|Cambodian girl looks at the skulls of Khmer Rouge victims on display at the Killing Fields memorial sight in Choeung Ek|
The Cambodian government has accepted Japan's offer to fund Cambodia's share of the budget for a tribunal of surviving members of the Khmer Rouge regime. But Japan is still hoping other donor nations will contribute part of the cost.
Cambodian Foreign Minister Hor Namhong told reporters Tuesday that thanks to Japan, Cambodia's nearly $12 million shortfall in money to fund the long-hoped-for Khmer Rouge tribunal was no longer a problem.
He explained that Cambodia had agreed to a proposal to use Japanese government funds already allocated to a bilateral aid program, to cover Cambodia's share of the $56 million budgeted for the tribunal.
But Hor Namhong's announcement came as a surprise to the Japanese embassy in Phnom Penh.
The embassy's political affairs officer, Fumio Goto, said Japan's bilateral aid program would not cover all of Cambodia's costs, and he asked other countries to contribute as well.
"Because this is not only Japan who assist the Khmer Rouge tribunal," he said. "So we understand that now the Cambodian government are prepared, just appeal to all donor countries to assist the Cambodian portion."
Japan is already the tribunal's biggest donor, with a pledge of more than $21 million. Although Cambodia's foreign minister said no further negotiations were necessary, Mr. Goto said the two countries still needed to discuss the conditions of the aid.
Cambodians have been waiting more than 25 years for the trial of what is now a handful of aging former Khmer Rouge leaders, the last remaining figureheads of the ultra-Maoist regime that killed nearly two million people between 1975 and 1979.
Youk Chhang, Cambodia's foremost genocide researcher, is leading the preparation of evidence for the tribunal. He said a formal announcement from the Cambodian and Japanese governments about the budget would come as a great relief to the victims of the Khmer Rouge and their families.
His team at the Documentation Center of Cambodia in Phnom Penh has been preparing for the legal proceedings for years.

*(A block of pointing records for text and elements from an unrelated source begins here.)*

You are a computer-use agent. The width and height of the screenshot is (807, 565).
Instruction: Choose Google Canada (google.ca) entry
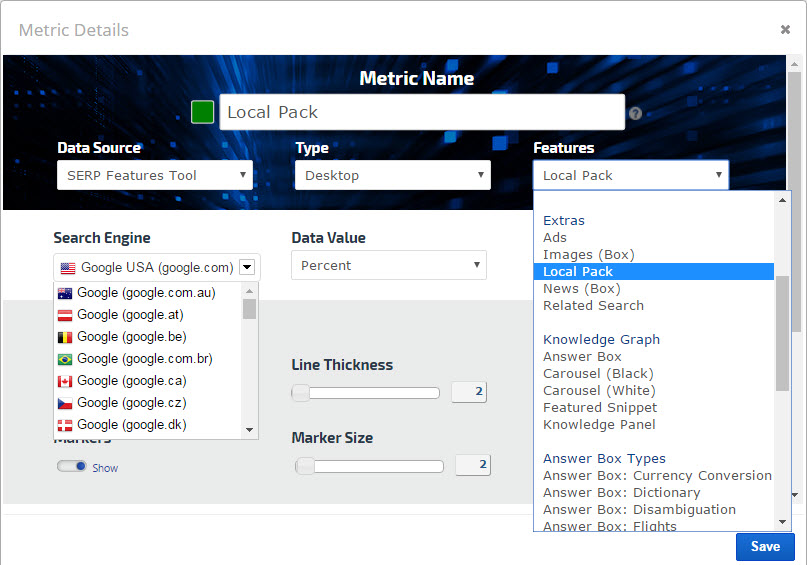tap(131, 381)
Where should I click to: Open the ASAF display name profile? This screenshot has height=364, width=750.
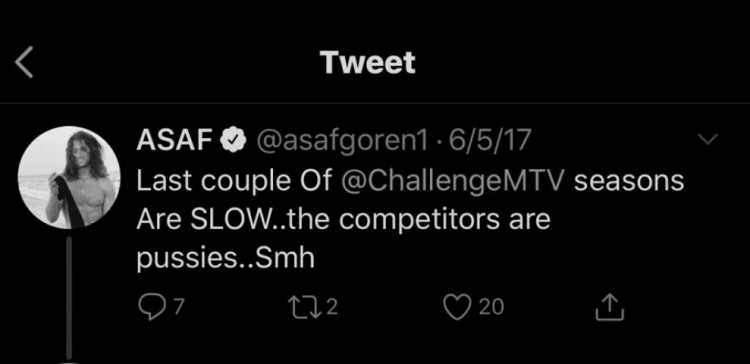tap(175, 141)
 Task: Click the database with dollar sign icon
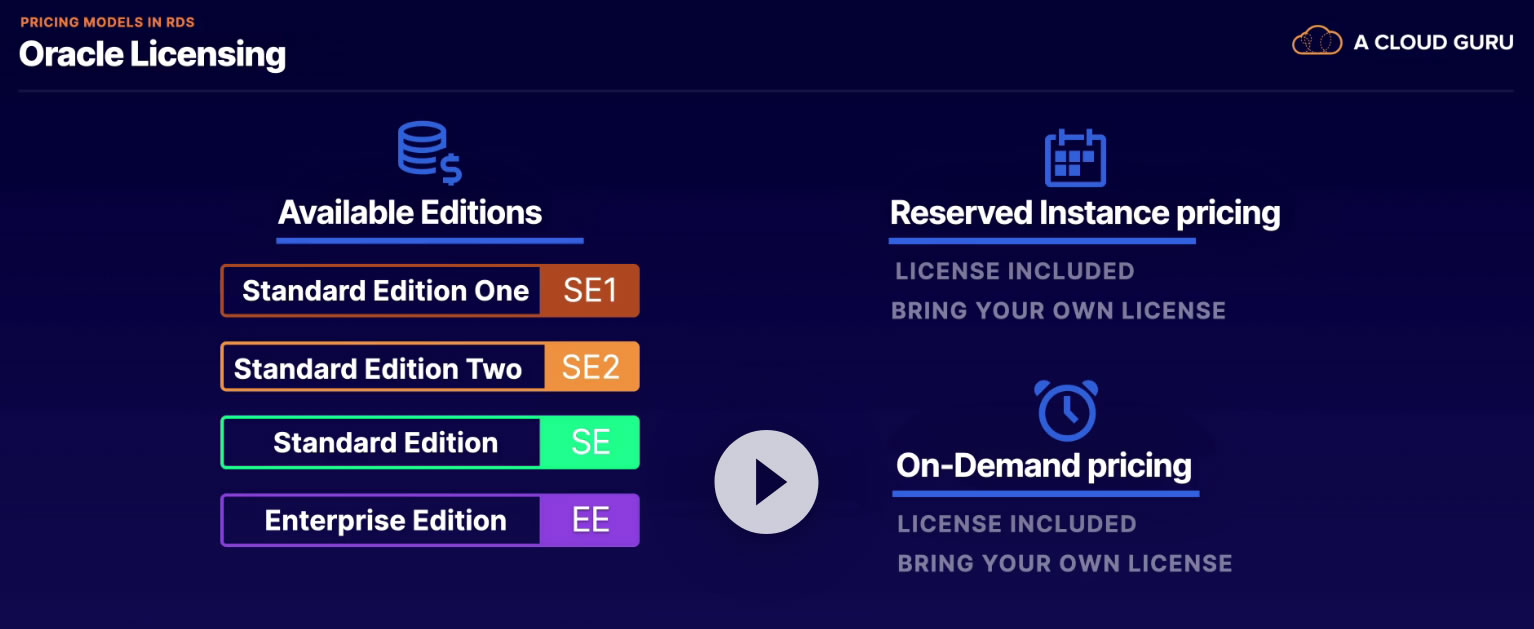coord(429,153)
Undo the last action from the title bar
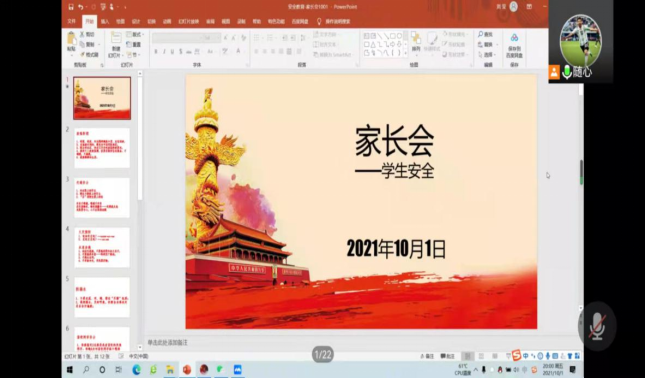 81,7
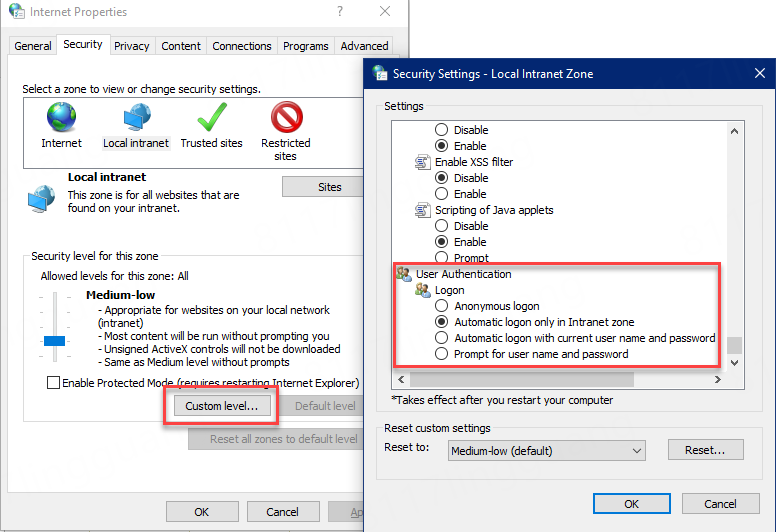Open the Sites button for Local intranet
This screenshot has width=776, height=532.
pos(329,187)
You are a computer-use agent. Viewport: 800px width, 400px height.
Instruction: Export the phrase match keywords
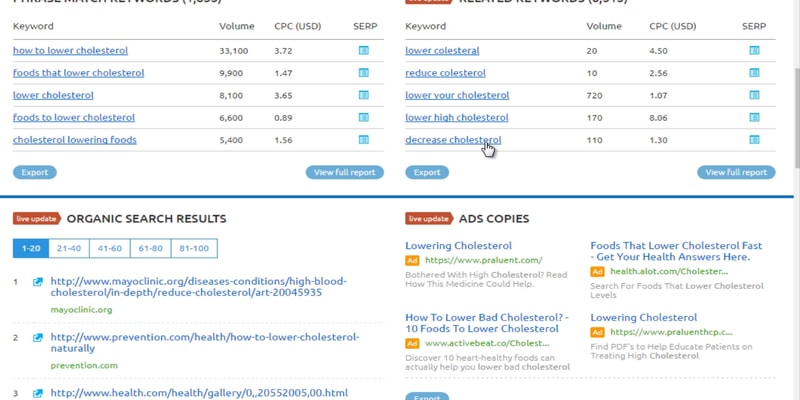click(35, 172)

"You know we were ready for a long time ago," he said. "In terms of preparation to supply the material, information, sources, any requests made by the tribunal. So we are ready to respond at any time."
Cambodia originally agreed to pay about $13 million of the $56 million needed for the trial, with the United Nations providing the rest. But Phnom Penh now says it cannot afford to pay more than $1.5 million. Lining up the cash has been the last obstacle to establishing the court.